▶ **CONSIGNES**:
A - Recopiez fidèlement, dans l'article sur Guy Marius Sagna, le passage qui va de « Guy Marius Sagna explique » jusqu'à « de ce sujet. ».
B - Relevez tous les noms de lieux géographiques cités dans l'article sur Guy Marius Sagna, à l'exception de ceux qui entrent dans le nom d'une organisation. Chacun ne doit figurer qu'une fois.
C - Poursuivez la rédaction de l'article sur Guy Marius Sagna après sa dernière phrase.

▶ **EXTRAIT DU DOCUMENT**:
Publié le 10 Jun 2020 - 01:35
‘’BAADOOLA LIVES MATTER’’

Guy Marius Sagna explique ‘’le manque d’empathie des présidents africains’’

 

Le Collectif pour la justice et contre les violences policières a profité des moments de protestation de la mort de George Floyd aux Etats-Unis, pour lancer un hashtag dénommé ‘’Badoola Lives Matter’’. Le leader de Frapp, Guy Marius Sagna, a apporté plusieurs détails sur les questions qui tournent autour de ce sujet.  
 
 
La mort de George Floyd résonne dans le monde. Mais, en Afrique, les dirigeants africains n’ont pas affiché leur soutien au peuple noir américain. Selon le leader de Frapp/France dégage Guy Marius Sagna, au moins trois raisons expliqueraient ‘’le manque d’empathie’’ des dirigeants africains sur cette tragédie. La première, d’après lui, est qu’ils encouragent les violences policières dans leur pays. Et que prendre position serait une moquerie pour les familles des victimes de violences policières chez eux. Donnant l’exemple du Sénégal, le leader du Frapp, qui a lancé le hashtag ‘’Badoola Lives Matter’’ déclare : ‘’On parle de George Floyd aux Etats-Unis, mais ici aussi au Sénégal, les forces de défense et de sécurité posent leur coude sur des citoyens sénégalais qui finissent par mourir. Nous avons, nous aussi, toute proportion gardée, nos George Floyd.’’ La seule différence, dit-il, c’est que le racisme n’est pas la cause des violences policières au Sénégal.

▶ **EXTRAITS DES ITEMS**:
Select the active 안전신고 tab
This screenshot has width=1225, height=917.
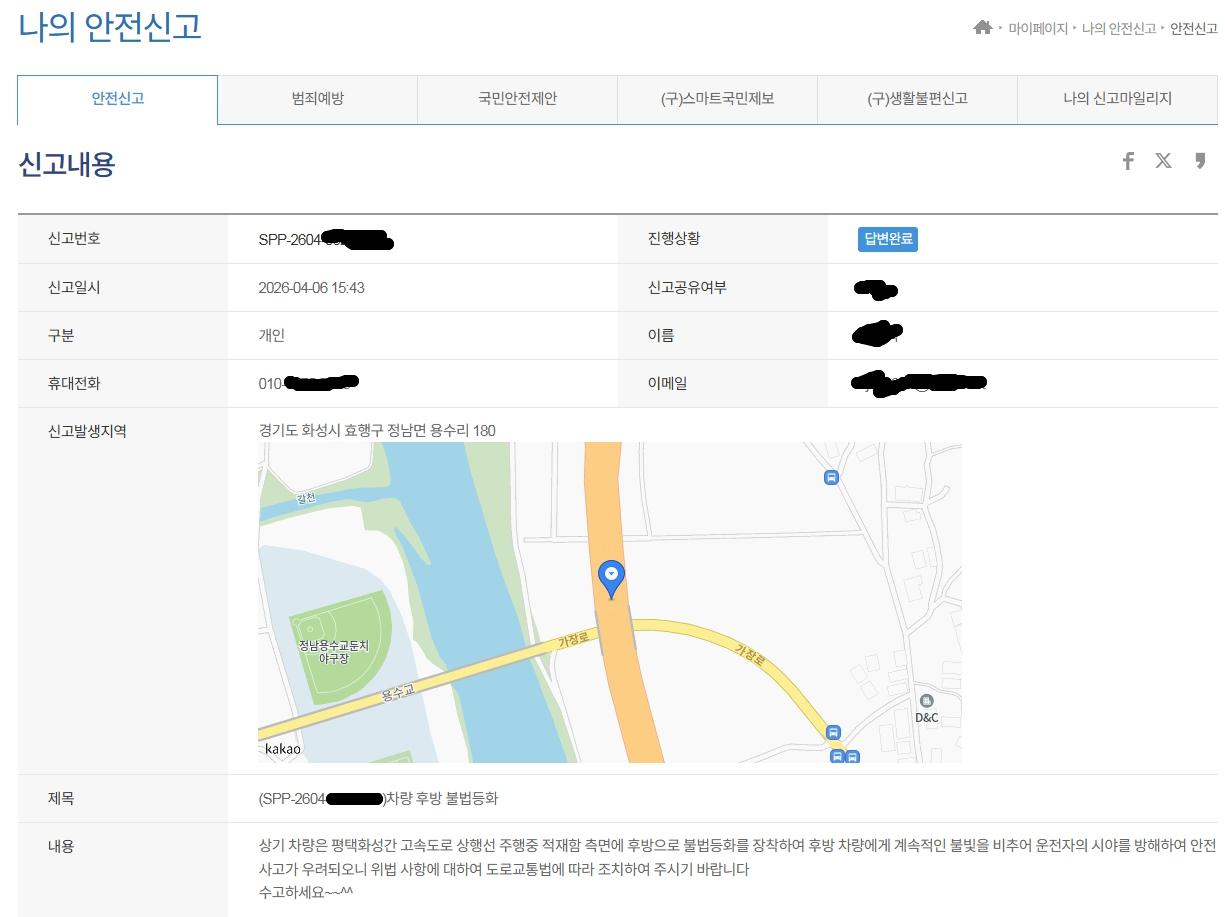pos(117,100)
--
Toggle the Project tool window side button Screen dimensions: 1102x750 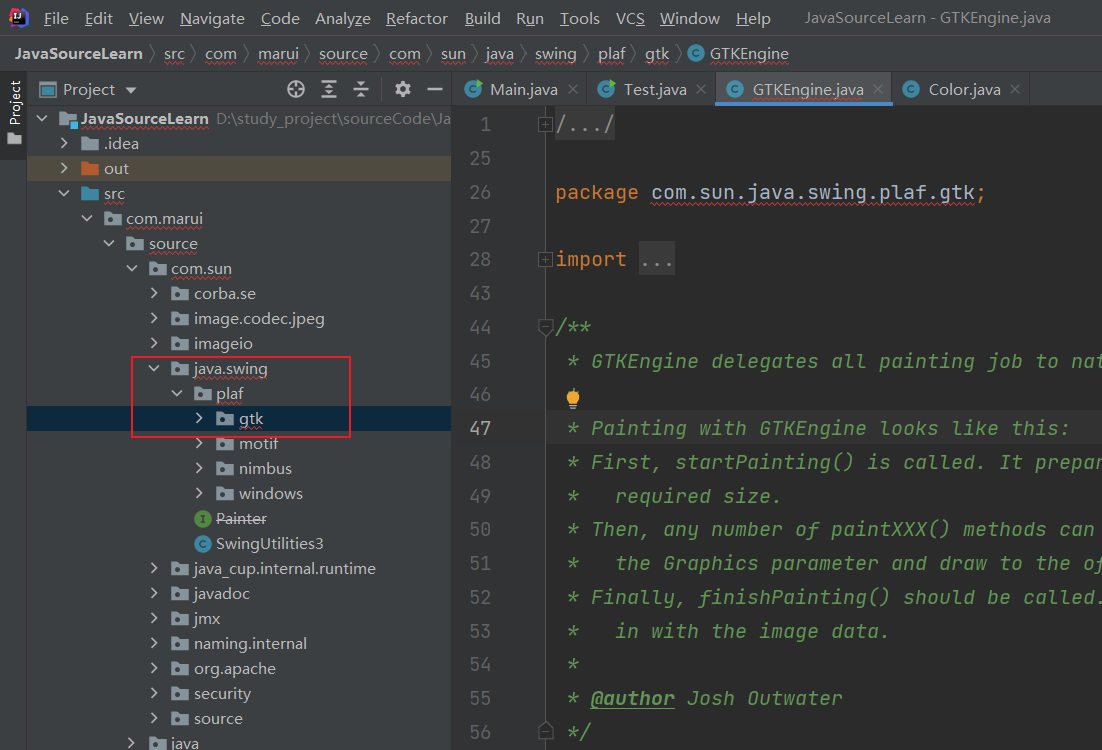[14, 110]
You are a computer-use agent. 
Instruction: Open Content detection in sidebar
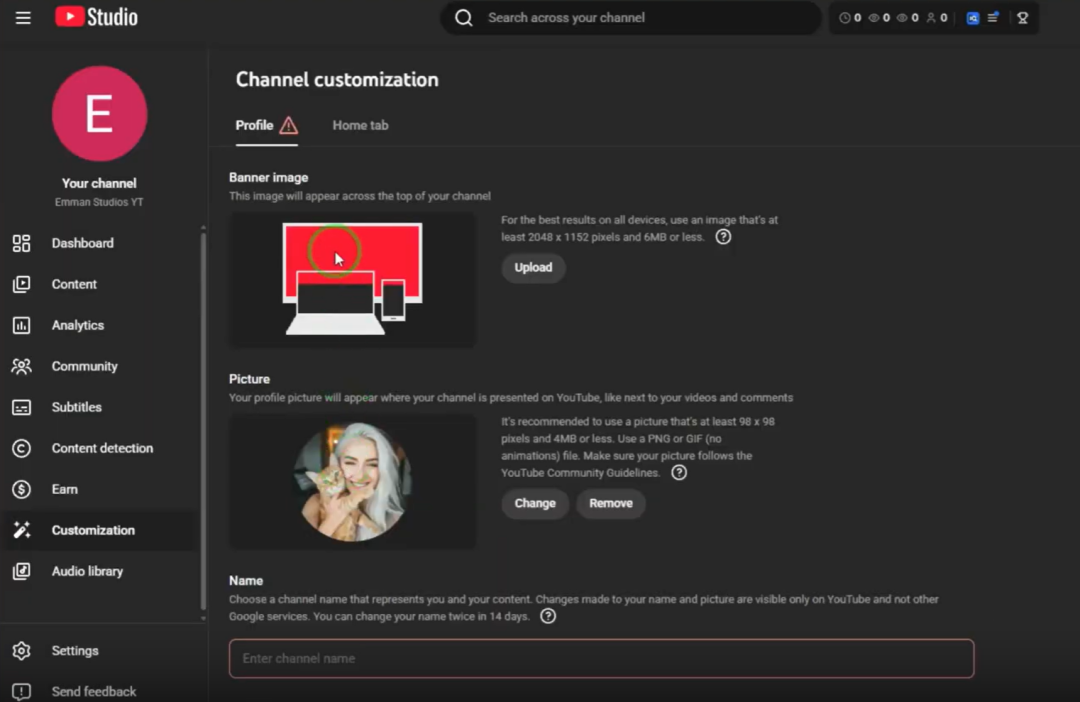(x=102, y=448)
* * *
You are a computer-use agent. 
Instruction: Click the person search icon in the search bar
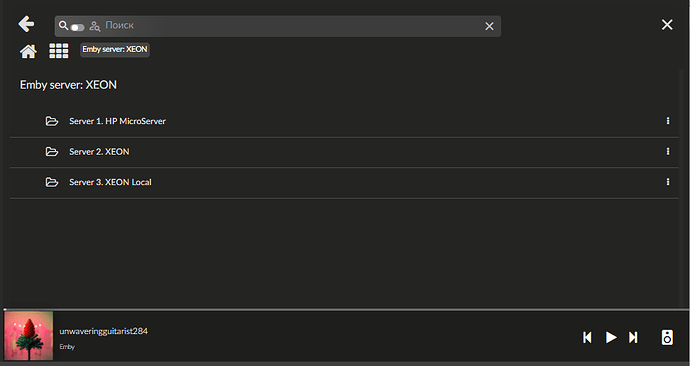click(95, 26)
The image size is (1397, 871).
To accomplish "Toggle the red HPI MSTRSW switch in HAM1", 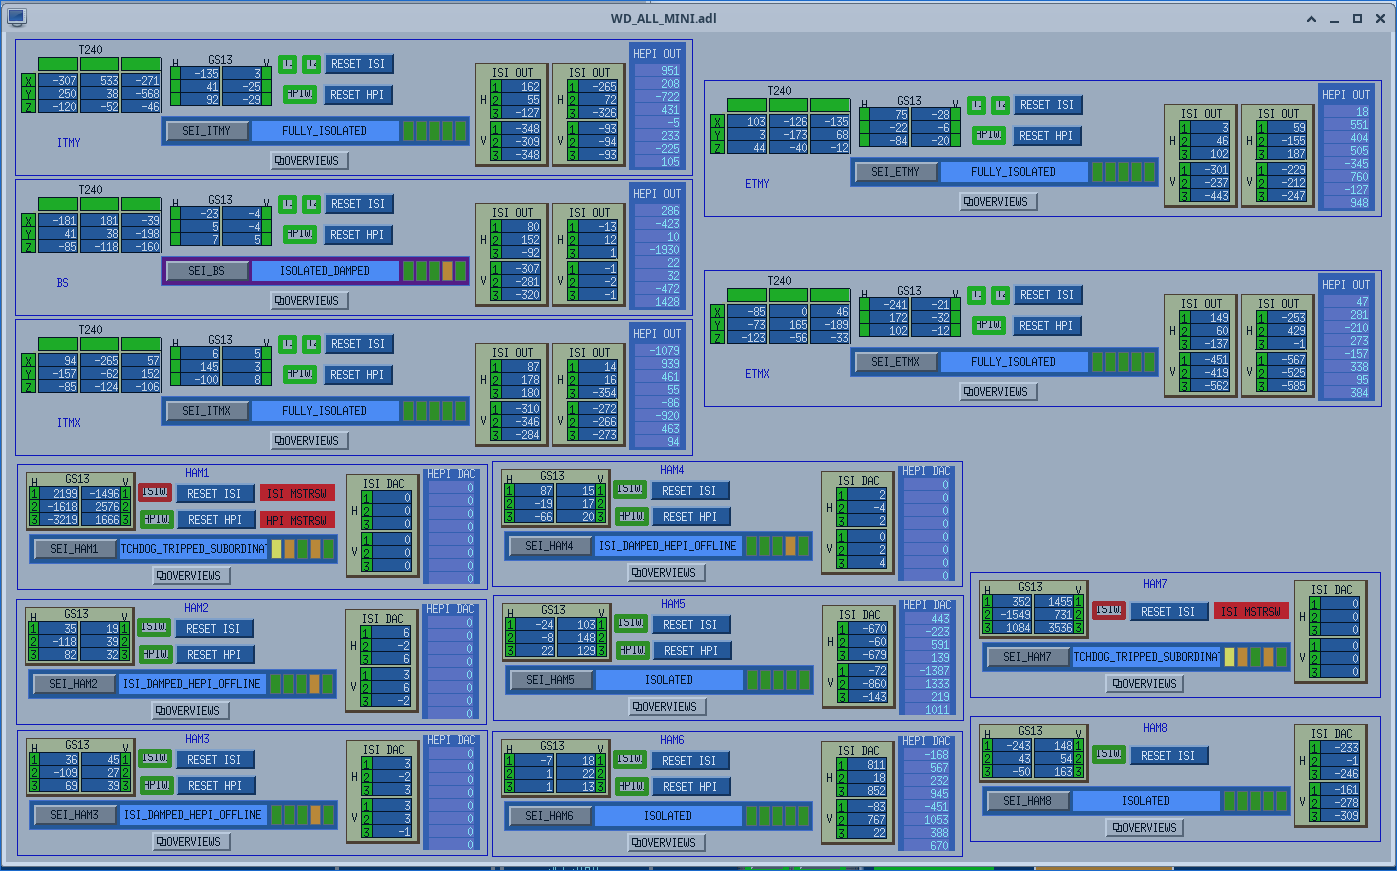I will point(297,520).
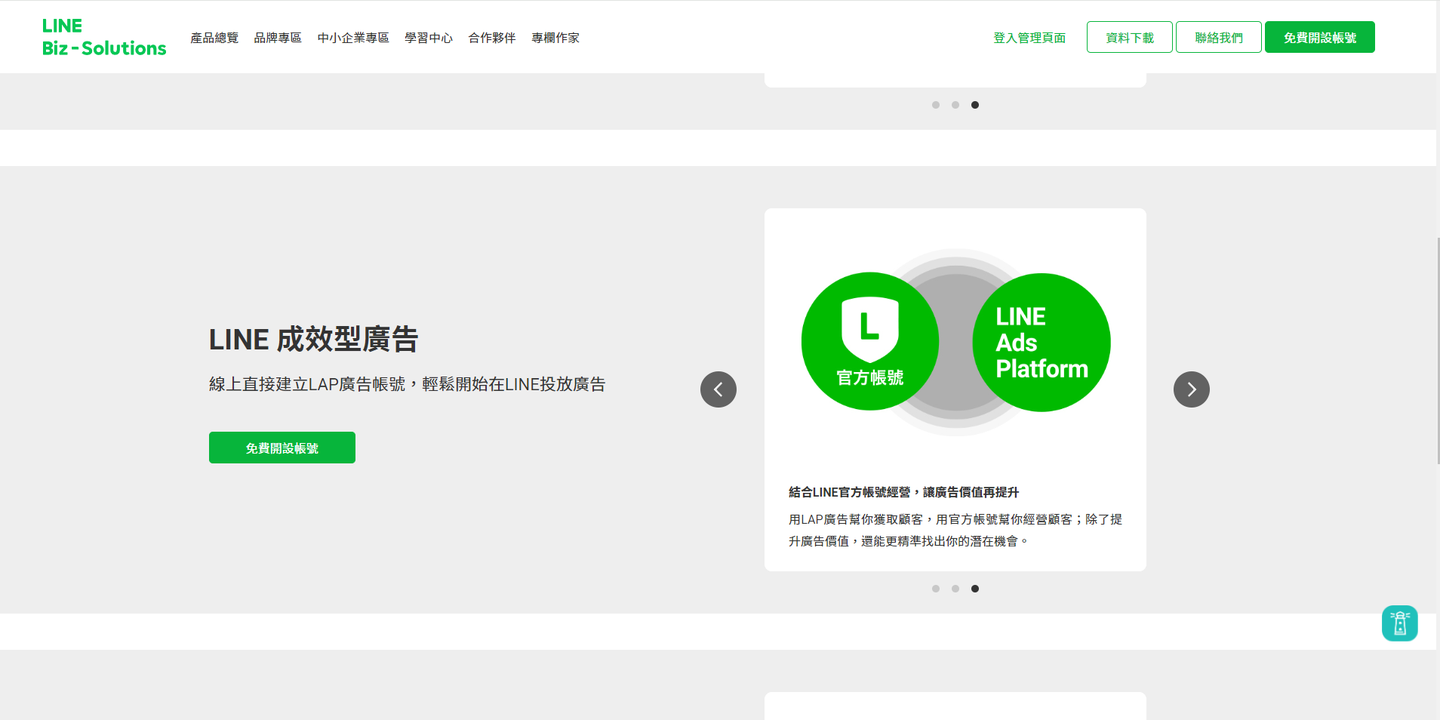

▶ **RÉPONSES DANS L'ORDRE**:
A -
Guy Marius Sagna explique ‘’le manque d’empathie des présidents africains’’

 

Le Collectif pour la justice et contre les violences policières a profité des moments de protestation de la mort de George Floyd aux Etats-Unis, pour lancer un hashtag dénommé ‘’Badoola Lives Matter’’. Le leader de Frapp, Guy Marius Sagna, a apporté plusieurs détails sur les questions qui tournent autour de ce sujet.

B - Etats-Unis, Afrique, Sénégal

C -
 
‘’Le président Macky Sall, qui était ‘Charly’ n’a pas le courage d’être George Floyd, car c’est sous son magistère qu’il a laissé tuer Elimane Touré, Abdoulaye Timéra, Pape Sarr et Seck Ndiaye. C’est lui qui a laissé violenter par des éléments appartenant aux forces de défense et de sécurité la famille Gningue, les manifestants de Cap Skirring… jusqu’au jeune Aliou Diouf le 2 juin dernier à Kaolack. En effet, en ne jugeant pas, en ne sanctionnant pas les coupables de violences sur les citoyens, l’Etat du Sénégal les encourage et délivre de ce fait un permis de tuer les citoyens aux forces de défense et de sécurité’’, a-t-il martelé.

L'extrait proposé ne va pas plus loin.